Work to complete – Write out all of the material below again, substituting "settings panel" for "settings card" and keeping everything else unchanged. Omit the pictures.

Provided data –
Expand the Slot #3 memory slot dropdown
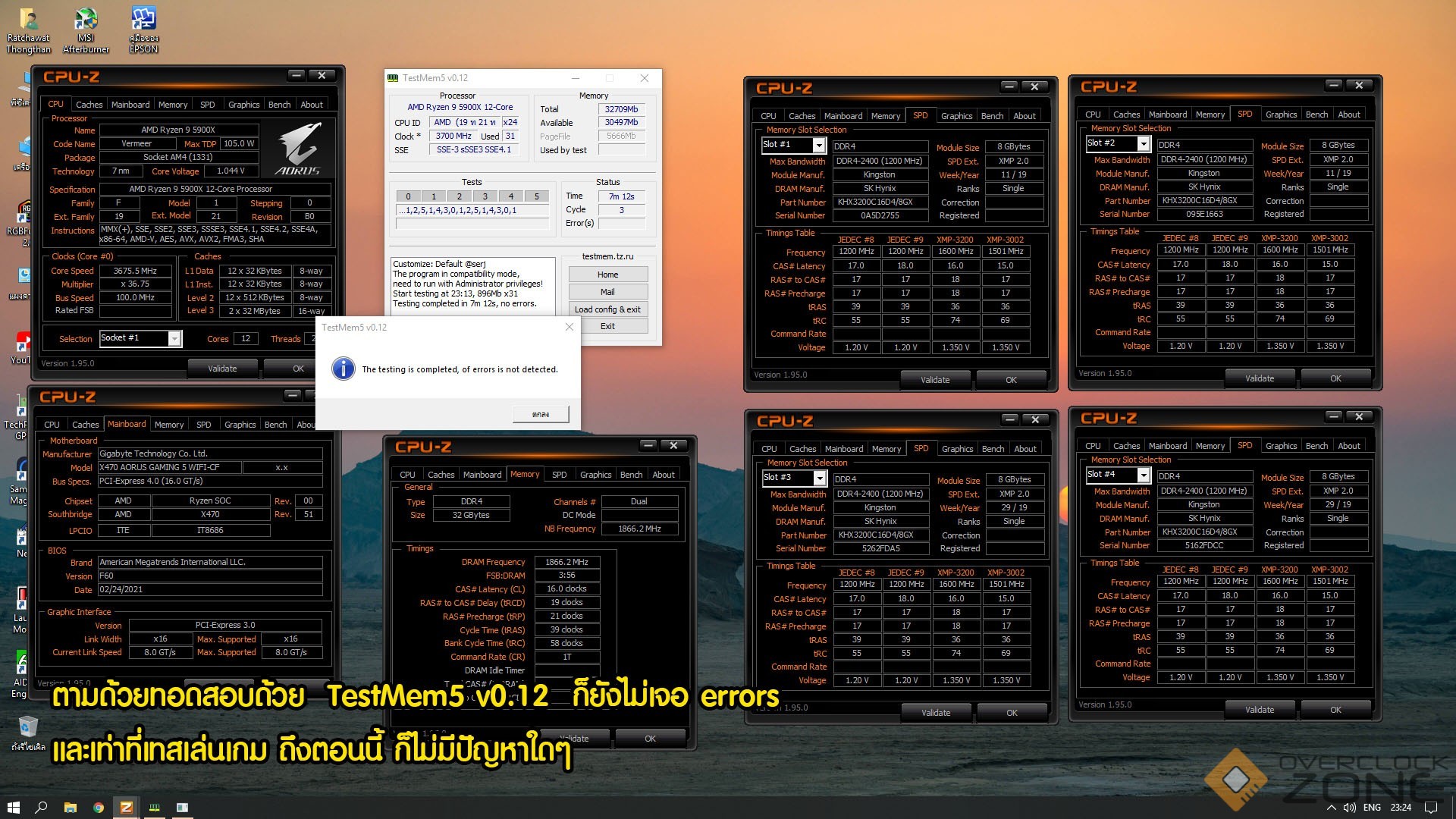This screenshot has width=1456, height=819. tap(820, 478)
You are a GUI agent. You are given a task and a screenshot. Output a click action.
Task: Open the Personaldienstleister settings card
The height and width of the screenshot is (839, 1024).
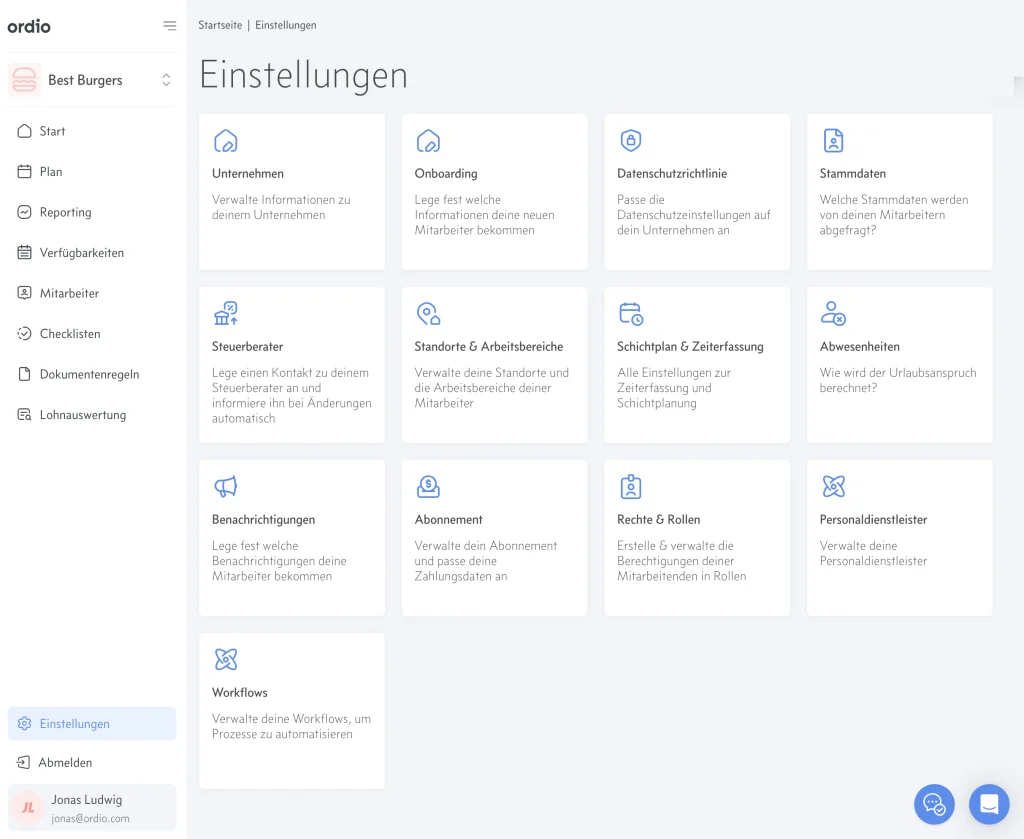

Full output –
Expand the Slot #3 memory slot dropdown
This screenshot has width=1456, height=819. tap(820, 478)
You are a GUI agent. You are given a task and a screenshot. Output a click action.
Task: Open the Personaldienstleister settings panel
The height and width of the screenshot is (839, 1024).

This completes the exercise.